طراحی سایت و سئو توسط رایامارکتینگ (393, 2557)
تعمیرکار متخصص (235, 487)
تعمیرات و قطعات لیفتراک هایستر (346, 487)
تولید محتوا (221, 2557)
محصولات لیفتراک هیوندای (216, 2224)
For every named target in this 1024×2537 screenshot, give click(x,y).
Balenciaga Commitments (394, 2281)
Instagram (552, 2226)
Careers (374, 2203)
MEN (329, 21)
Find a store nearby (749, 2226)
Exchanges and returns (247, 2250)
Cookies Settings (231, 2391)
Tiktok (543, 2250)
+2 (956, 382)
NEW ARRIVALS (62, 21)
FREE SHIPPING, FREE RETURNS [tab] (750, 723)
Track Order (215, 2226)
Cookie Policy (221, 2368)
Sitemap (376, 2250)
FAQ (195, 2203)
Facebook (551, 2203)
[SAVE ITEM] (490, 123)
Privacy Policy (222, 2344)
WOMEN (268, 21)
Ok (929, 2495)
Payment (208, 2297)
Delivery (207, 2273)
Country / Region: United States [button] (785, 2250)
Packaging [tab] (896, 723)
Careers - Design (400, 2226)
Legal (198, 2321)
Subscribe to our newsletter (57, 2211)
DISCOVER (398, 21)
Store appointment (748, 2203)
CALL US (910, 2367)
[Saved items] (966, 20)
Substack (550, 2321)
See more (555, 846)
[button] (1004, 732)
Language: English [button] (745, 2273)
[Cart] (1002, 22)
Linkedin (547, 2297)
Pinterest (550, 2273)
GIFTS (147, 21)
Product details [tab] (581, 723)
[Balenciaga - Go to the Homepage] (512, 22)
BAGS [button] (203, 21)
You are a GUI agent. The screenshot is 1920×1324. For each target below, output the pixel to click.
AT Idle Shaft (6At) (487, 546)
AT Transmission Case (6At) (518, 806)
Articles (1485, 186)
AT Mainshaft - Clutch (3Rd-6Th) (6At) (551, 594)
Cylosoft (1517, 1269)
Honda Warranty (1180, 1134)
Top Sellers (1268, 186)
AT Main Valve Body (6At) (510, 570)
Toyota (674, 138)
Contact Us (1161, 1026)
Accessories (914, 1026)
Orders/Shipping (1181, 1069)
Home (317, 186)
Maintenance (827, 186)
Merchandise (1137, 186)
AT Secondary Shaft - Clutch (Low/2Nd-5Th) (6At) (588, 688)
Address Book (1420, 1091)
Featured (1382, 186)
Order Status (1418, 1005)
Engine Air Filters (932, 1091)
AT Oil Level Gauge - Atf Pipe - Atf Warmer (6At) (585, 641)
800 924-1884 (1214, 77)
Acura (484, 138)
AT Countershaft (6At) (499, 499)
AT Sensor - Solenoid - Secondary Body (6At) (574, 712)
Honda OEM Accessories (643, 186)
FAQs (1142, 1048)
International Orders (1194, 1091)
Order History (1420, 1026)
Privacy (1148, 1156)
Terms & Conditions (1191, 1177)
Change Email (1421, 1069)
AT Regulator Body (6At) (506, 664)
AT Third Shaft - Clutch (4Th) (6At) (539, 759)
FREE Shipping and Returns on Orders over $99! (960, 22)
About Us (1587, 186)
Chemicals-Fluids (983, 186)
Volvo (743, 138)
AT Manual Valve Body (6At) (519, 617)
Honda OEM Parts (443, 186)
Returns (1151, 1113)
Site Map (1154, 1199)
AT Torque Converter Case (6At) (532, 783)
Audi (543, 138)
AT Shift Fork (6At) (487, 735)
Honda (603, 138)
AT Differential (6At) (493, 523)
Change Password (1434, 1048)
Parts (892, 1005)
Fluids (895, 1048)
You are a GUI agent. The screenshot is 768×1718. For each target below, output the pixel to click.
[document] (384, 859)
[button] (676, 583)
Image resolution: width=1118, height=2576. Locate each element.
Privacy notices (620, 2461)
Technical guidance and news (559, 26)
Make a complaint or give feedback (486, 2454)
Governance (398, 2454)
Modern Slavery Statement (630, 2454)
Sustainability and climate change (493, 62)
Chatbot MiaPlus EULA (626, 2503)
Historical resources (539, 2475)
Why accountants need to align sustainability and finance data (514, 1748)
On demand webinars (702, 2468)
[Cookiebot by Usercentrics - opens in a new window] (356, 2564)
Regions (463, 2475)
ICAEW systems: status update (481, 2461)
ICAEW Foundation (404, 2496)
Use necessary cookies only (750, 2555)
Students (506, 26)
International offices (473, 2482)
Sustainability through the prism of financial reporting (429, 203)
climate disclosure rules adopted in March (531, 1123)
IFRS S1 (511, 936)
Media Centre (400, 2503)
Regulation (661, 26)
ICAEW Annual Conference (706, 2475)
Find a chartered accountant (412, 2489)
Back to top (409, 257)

What to do: Every entry needs to be retyped exactly.

Task output:
طراحی سایت و سئو توسط رایامارکتینگ (393, 2557)
تعمیرکار متخصص (235, 487)
تعمیرات و قطعات لیفتراک هایستر (346, 487)
تولید محتوا (221, 2557)
محصولات لیفتراک هیوندای (216, 2224)
For every named target in this 1024×2537 screenshot, give click(x,y).
Balenciaga Commitments (394, 2281)
Instagram (552, 2226)
Careers (374, 2203)
MEN (329, 21)
Find a store nearby (749, 2226)
Exchanges and returns (247, 2250)
Cookies Settings (231, 2391)
Tiktok (543, 2250)
+2 (956, 382)
NEW ARRIVALS (62, 21)
FREE SHIPPING, FREE RETURNS [tab] (750, 723)
Track Order (215, 2226)
Cookie Policy (221, 2368)
Sitemap (376, 2250)
FAQ (195, 2203)
Facebook (551, 2203)
[SAVE ITEM] (490, 123)
Privacy Policy (222, 2344)
WOMEN (268, 21)
Ok (929, 2495)
Payment (208, 2297)
Delivery (207, 2273)
Country / Region: United States [button] (785, 2250)
Packaging [tab] (896, 723)
Careers - Design (400, 2226)
Legal (198, 2321)
Subscribe to our newsletter (57, 2211)
DISCOVER (398, 21)
Store appointment (748, 2203)
CALL US (910, 2367)
[Saved items] (966, 20)
Substack (550, 2321)
See more (555, 846)
[button] (1004, 732)
Language: English [button] (745, 2273)
[Cart] (1002, 22)
Linkedin (547, 2297)
Pinterest (550, 2273)
GIFTS (147, 21)
Product details [tab] (581, 723)
[Balenciaga - Go to the Homepage] (512, 22)
BAGS [button] (203, 21)
You are a GUI agent. The screenshot is 1920×1324. For each target below, output the pixel to click.
AT Idle Shaft (6At) (487, 546)
AT Transmission Case (6At) (518, 806)
Articles (1485, 186)
AT Mainshaft - Clutch (3Rd-6Th) (6At) (551, 594)
Cylosoft (1517, 1269)
Honda Warranty (1180, 1134)
Top Sellers (1268, 186)
AT Main Valve Body (6At) (510, 570)
Toyota (674, 138)
Contact Us (1161, 1026)
Accessories (914, 1026)
Orders/Shipping (1181, 1069)
Home (317, 186)
Maintenance (827, 186)
Merchandise (1137, 186)
AT Secondary Shaft - Clutch (Low/2Nd-5Th) (6At) (588, 688)
Address Book (1420, 1091)
Featured (1382, 186)
Order Status (1418, 1005)
Engine Air Filters (932, 1091)
AT Oil Level Gauge - Atf Pipe - Atf Warmer (6At) (585, 641)
800 924-1884 (1214, 77)
Acura (484, 138)
AT Countershaft (6At) (499, 499)
AT Sensor - Solenoid - Secondary Body (6At) (574, 712)
Honda OEM Accessories (643, 186)
FAQs (1142, 1048)
International Orders (1194, 1091)
Order History (1420, 1026)
Privacy (1148, 1156)
Terms & Conditions (1191, 1177)
Change Email (1421, 1069)
AT Regulator Body (6At) (506, 664)
AT Third Shaft - Clutch (4Th) (6At) (539, 759)
FREE Shipping and Returns on Orders over $99! (960, 22)
About Us (1587, 186)
Chemicals-Fluids (983, 186)
Volvo (743, 138)
AT Manual Valve Body (6At) (519, 617)
Honda OEM Parts (443, 186)
Returns (1151, 1113)
Site Map (1154, 1199)
AT Torque Converter Case (6At) (532, 783)
Audi (543, 138)
AT Shift Fork (6At) (487, 735)
Honda (603, 138)
AT Differential (6At) (493, 523)
Change Password (1434, 1048)
Parts (892, 1005)
Fluids (895, 1048)
You are a GUI agent. The screenshot is 768×1718. For each target below, output the pixel to click.
[document] (384, 859)
[button] (676, 583)
Image resolution: width=1118, height=2576. Locate each element.
Privacy notices (620, 2461)
Technical guidance and news (559, 26)
Make a complaint or give feedback (486, 2454)
Governance (398, 2454)
Modern Slavery Statement (630, 2454)
Sustainability and climate change (493, 62)
Chatbot MiaPlus EULA (626, 2503)
Historical resources (539, 2475)
Why accountants need to align sustainability and finance data (514, 1748)
On demand webinars (702, 2468)
[Cookiebot by Usercentrics - opens in a new window] (356, 2564)
Regions (463, 2475)
ICAEW systems: status update (481, 2461)
ICAEW Foundation (404, 2496)
Use necessary cookies only (750, 2555)
Students (506, 26)
International offices (473, 2482)
Sustainability through the prism of financial reporting (429, 203)
climate disclosure rules adopted in March (531, 1123)
IFRS S1 (511, 936)
Media Centre (400, 2503)
Regulation (661, 26)
ICAEW Annual Conference (706, 2475)
Find a chartered accountant (412, 2489)
Back to top (409, 257)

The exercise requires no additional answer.